Some states have a strict liability law which means that for any dog bite the owner of the dog is liable for medical expenses
and loss of income regardless of whether or not the owner was aware of the dog's potential to bite. Other states have what
is commonly referred to as the "one-free-bite" law in which a dog owner is not liable until the dog delivers one bite. Theoretically,
the dog owner is not responsible until the second bite, assuming the client has been aware that there was a first bite.
The second situation involving veterinarians is if you, or one of your staff, gets bitten by a client's dog. In this situation
veterinarians generally fall into the assumed risk exception to the strict liability law. As a small animal veterinarian treating
dogs all day long, it is assumed that you are well aware of the risk with any particular dog brought into your facility and
that you assume the risk if you, or a member of your staff, is bitten.
Believe it or not, a small industry in litigation has developed with attorneys specializing in dog bite litigation and they
advertise for cases in which they will represent a plaintiff who was bitten and is pursuing damages from the dog bite. The
attorneys that specialize in dog bites generally only take on cases for plaintiffs and do not take on cases for the defense.

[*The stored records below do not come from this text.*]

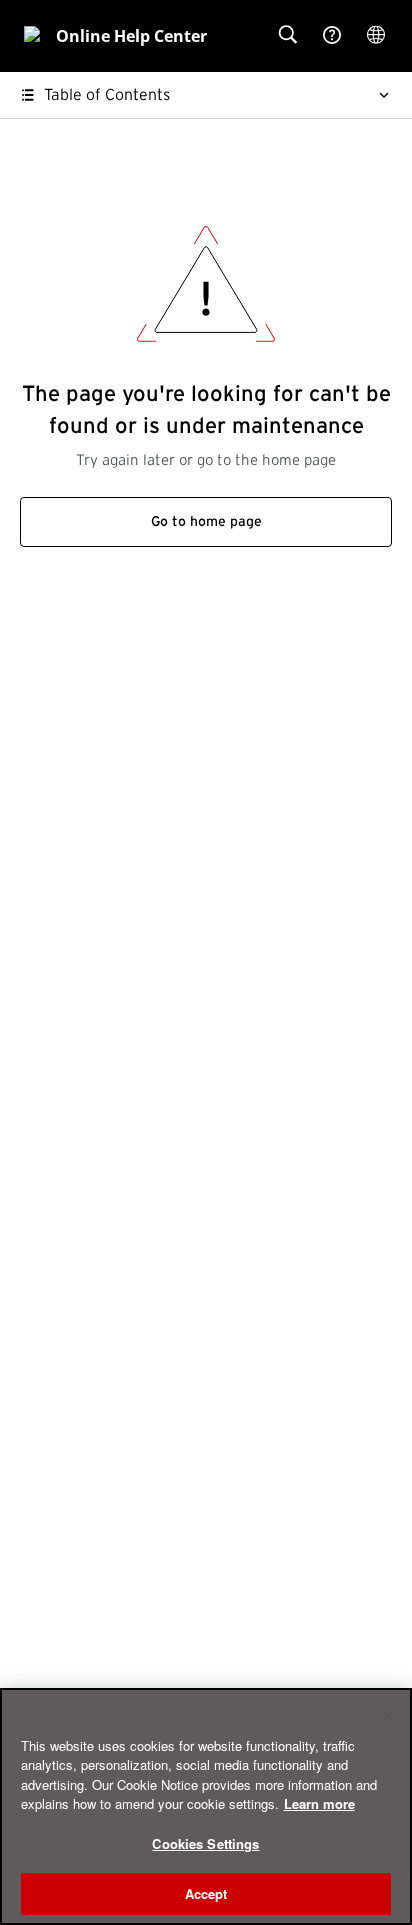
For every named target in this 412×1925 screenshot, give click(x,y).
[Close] (388, 1716)
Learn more (319, 1803)
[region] (206, 1806)
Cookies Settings (205, 1843)
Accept (206, 1893)
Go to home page (206, 522)
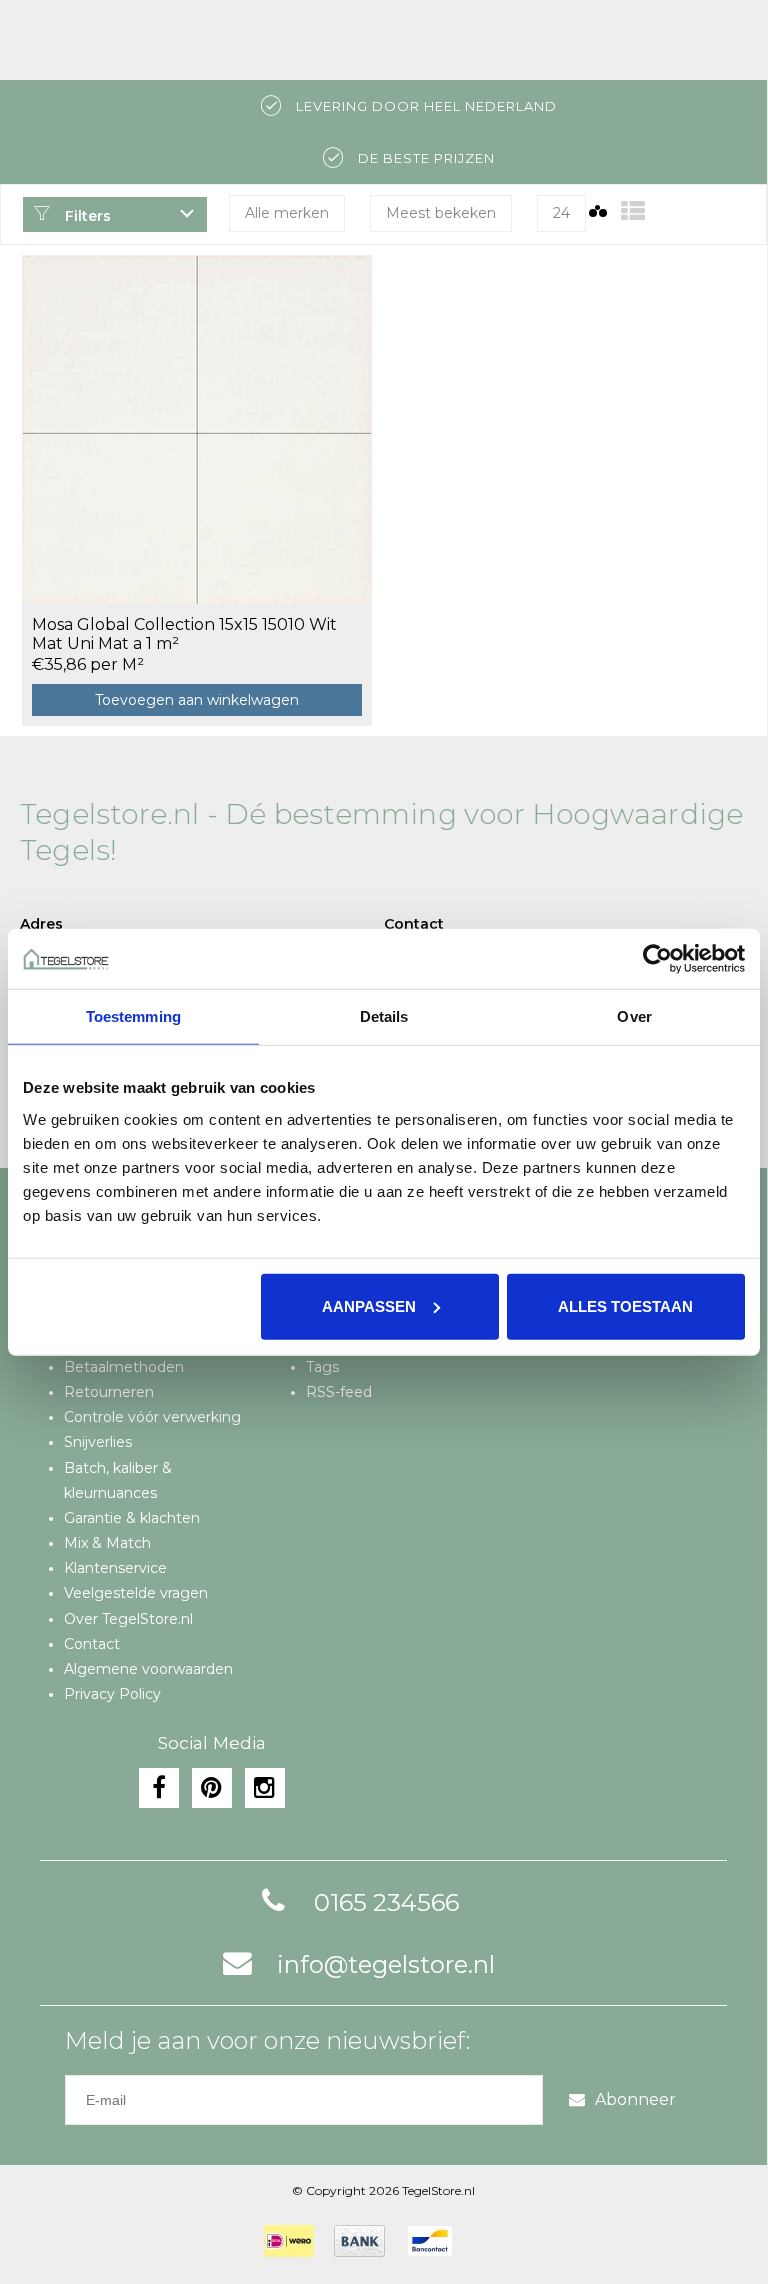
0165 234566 (386, 1902)
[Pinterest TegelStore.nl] (212, 1788)
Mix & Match (107, 1543)
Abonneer (635, 2099)
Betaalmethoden (124, 1367)
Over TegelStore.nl (128, 1619)
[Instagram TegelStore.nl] (265, 1788)
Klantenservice (115, 1568)
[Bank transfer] (359, 2241)
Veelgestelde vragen (136, 1593)
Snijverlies (98, 1442)
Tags (322, 1367)
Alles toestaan (625, 1305)
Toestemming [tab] (133, 1016)
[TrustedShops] (485, 2241)
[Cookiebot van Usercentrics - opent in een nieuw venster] (657, 959)
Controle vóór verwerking (152, 1417)
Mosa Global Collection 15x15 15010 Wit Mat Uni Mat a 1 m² (184, 634)
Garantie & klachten (132, 1518)
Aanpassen (369, 1305)
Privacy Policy (112, 1694)
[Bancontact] (430, 2241)
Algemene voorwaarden (148, 1669)
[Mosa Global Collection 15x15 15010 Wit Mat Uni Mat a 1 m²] (197, 429)
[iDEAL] (289, 2241)
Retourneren (109, 1392)
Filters (86, 216)
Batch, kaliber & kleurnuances (118, 1480)
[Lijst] (633, 211)
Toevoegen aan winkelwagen (197, 700)
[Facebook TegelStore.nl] (159, 1788)
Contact (92, 1644)
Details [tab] (384, 1016)
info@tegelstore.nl (386, 1964)
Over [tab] (634, 1016)
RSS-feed (339, 1392)
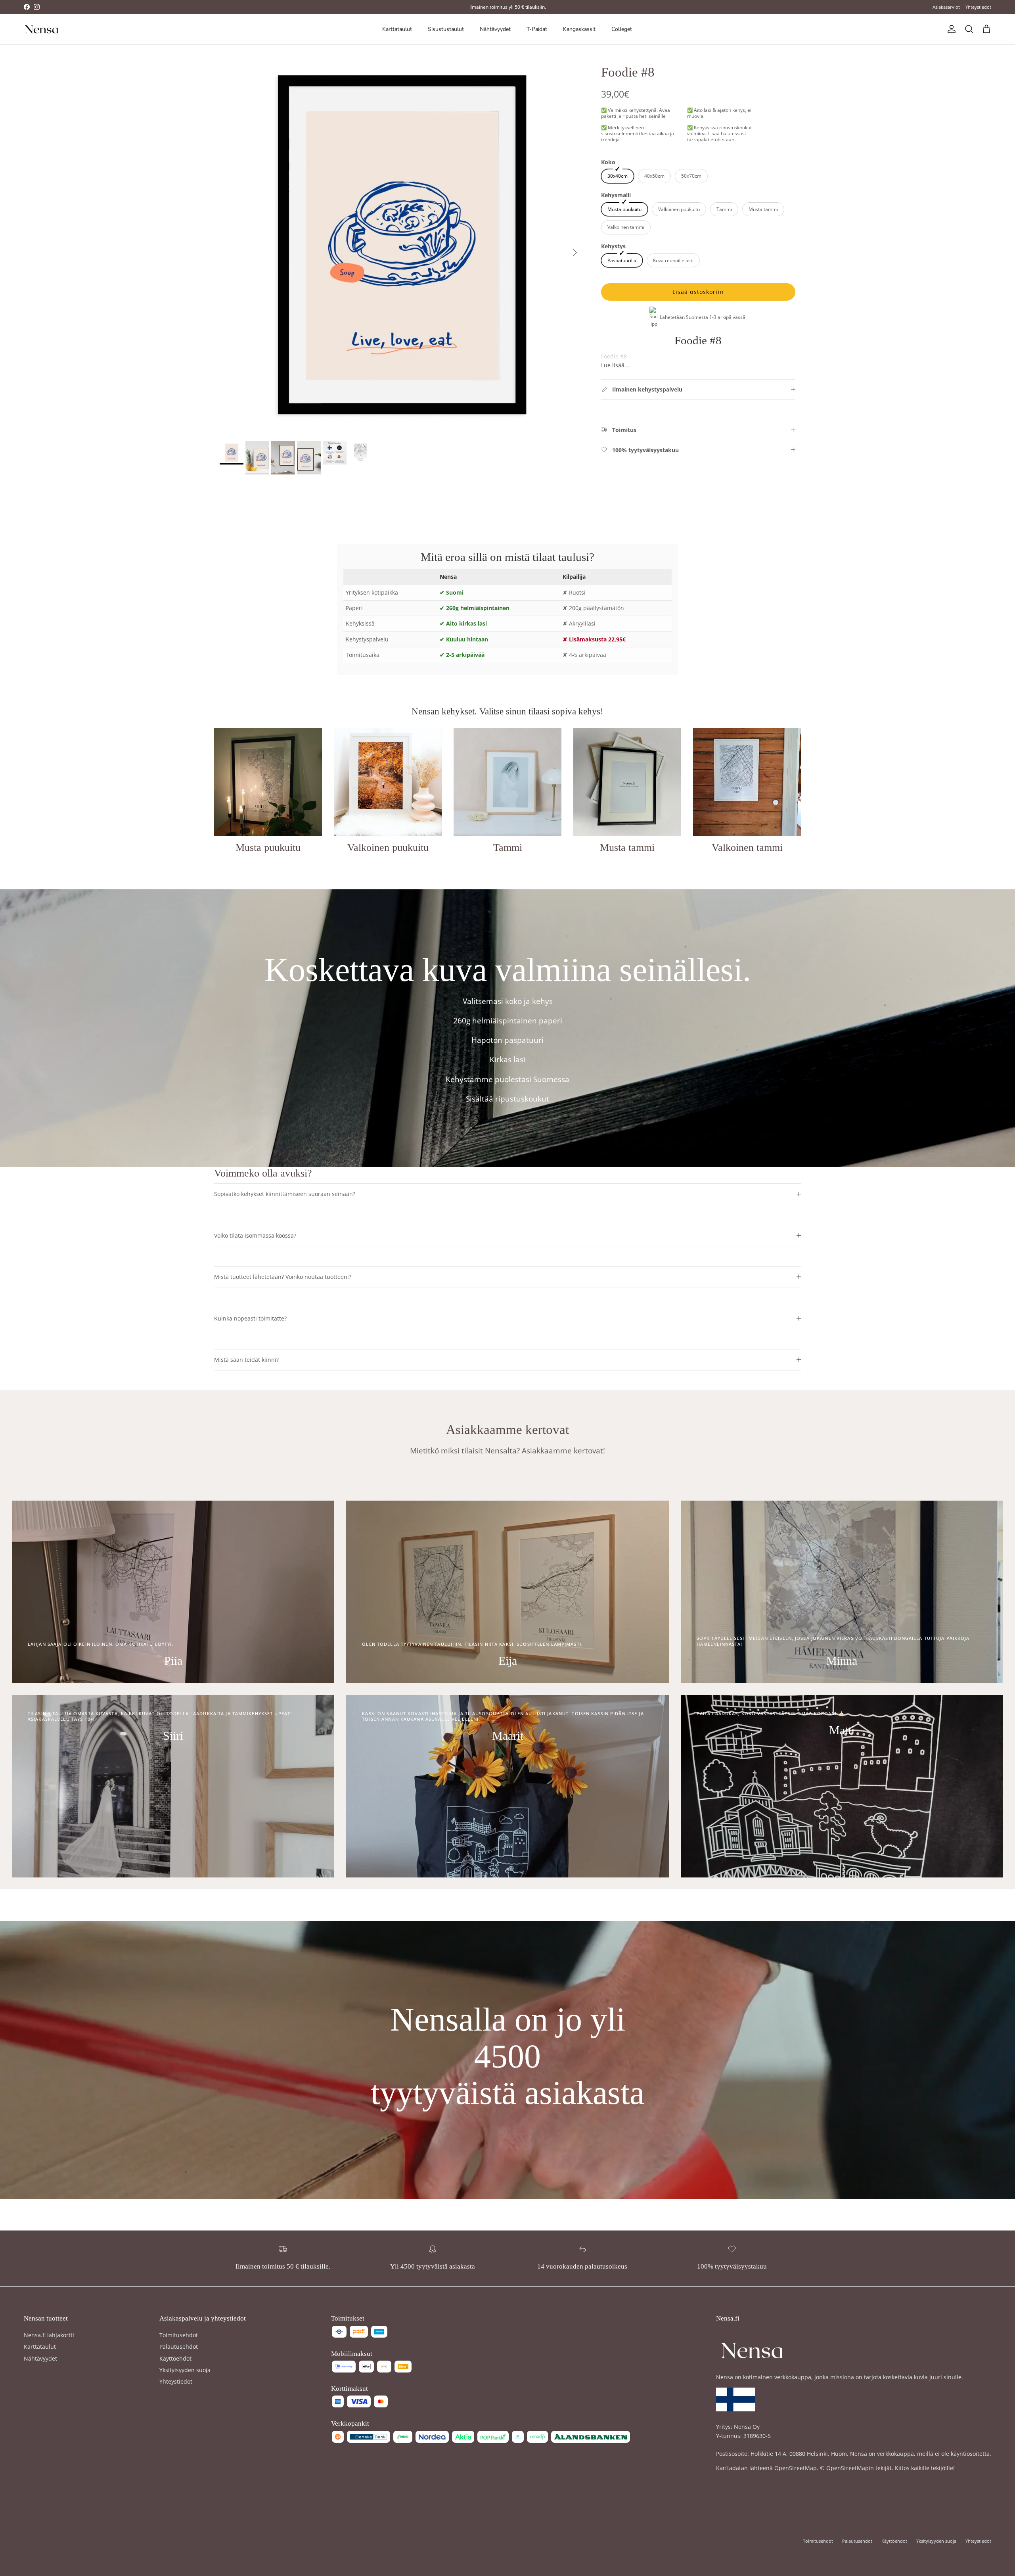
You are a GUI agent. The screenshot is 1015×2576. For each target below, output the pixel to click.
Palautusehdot (178, 2346)
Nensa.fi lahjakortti (49, 2335)
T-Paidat (537, 29)
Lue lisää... (615, 365)
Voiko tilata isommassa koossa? (255, 1235)
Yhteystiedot (978, 7)
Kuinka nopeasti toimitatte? (250, 1318)
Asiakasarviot (946, 7)
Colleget (621, 29)
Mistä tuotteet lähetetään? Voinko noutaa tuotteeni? (282, 1276)
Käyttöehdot (175, 2358)
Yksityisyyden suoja (185, 2370)
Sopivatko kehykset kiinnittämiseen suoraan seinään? (284, 1194)
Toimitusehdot (178, 2335)
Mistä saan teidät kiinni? (246, 1359)
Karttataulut (397, 29)
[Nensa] (41, 29)
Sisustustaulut (446, 29)
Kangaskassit (579, 29)
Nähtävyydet (495, 29)
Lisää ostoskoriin (698, 292)
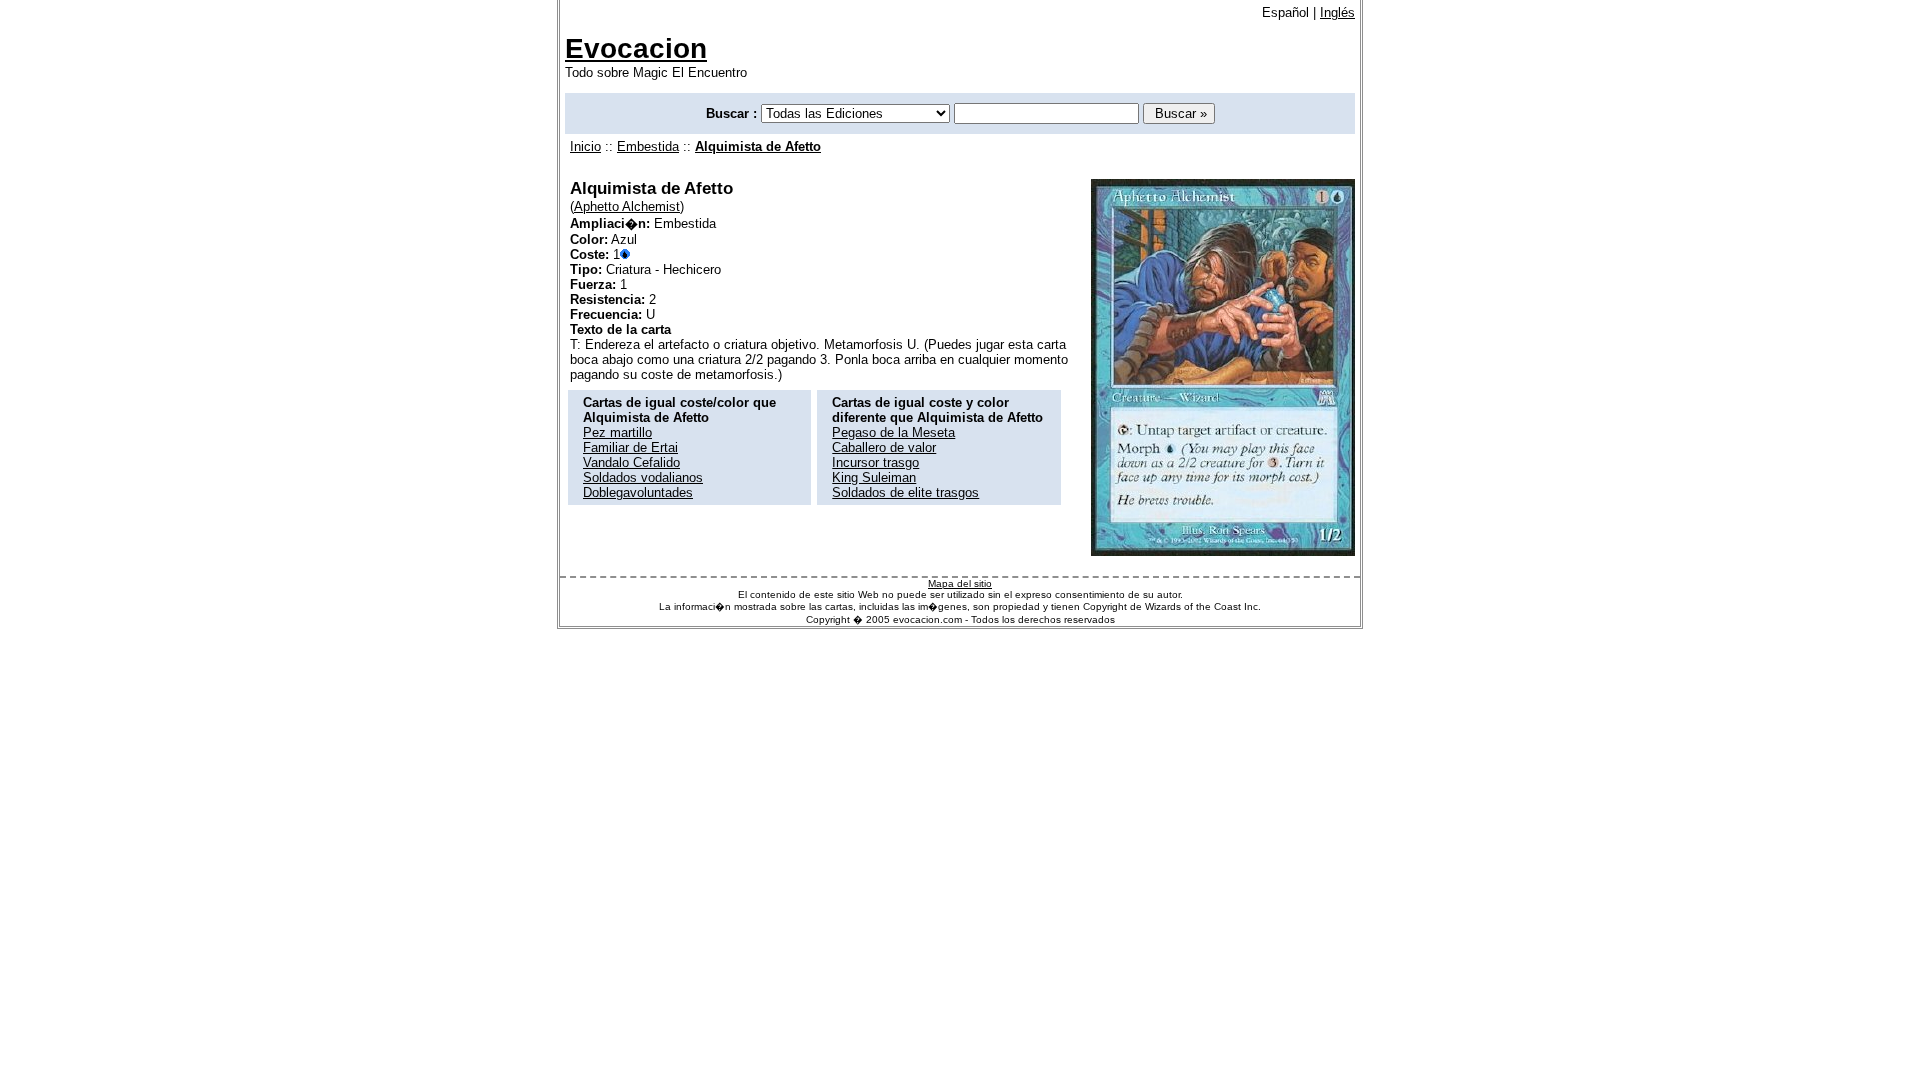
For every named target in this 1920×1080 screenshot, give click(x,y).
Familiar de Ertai (630, 447)
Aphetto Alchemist (627, 206)
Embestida (648, 146)
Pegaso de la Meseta (893, 432)
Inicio (585, 146)
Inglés (1337, 12)
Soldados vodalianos (643, 477)
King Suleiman (874, 477)
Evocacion (636, 48)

For the most part, attorneys that represent plaintiffs work on a contingency basis plus, possibly, some hourly fees if the
case is not promising enough.
Attorneys defending the owner of the biting dog are usually paid by an insurance company on an hourly basis. It may be useful
to keep in mind that the major source of income for attorneys representing plaintiffs is from winning cases with punitive
damages for malicious actions on the part of the dog owner, and getting 30-40% of the settlement. Attorneys for the defense
get paid regardless of the outcome. Insurance companies are generally trying to minimize the damages that they have to pay.
In most dog bite cases there is a settlement; only rarely does a case actually go to trial even though in most cases a trial
date will be scheduled.
Client's Dog Bites Another Person
In this situation the plaintiff's attorney is going to look for evidence that the case involves more than the strict liability,
or "one-free-bite," guidelines of liability for medical expenses and income loss. They will look for punitive damages that
represent "malicious" behavior of the owner who "knew full well how dangerous the dog was," and allowed the dog to severely
injure someone. This is where the big payoff is and it goes beyond the limits generally set by strict liability with "ordinary
In these circumstances the plaintiff's attorney will be looking for any evidence that the client was told by you that their
dog was dangerous. Therefore, they may want to subpoena your records looking for evidence that you told the client the dog
was aggressive and to look out for this dog around children, take the dog to obedience class, and/or have a consultation with
a behavior therapist to deal with the aggressive behavior. The plaintiff's attorney will look for evidence that there was
a communication among your staff about how to deal with this dog, such as a note in the record, "Watch out, dog may bite."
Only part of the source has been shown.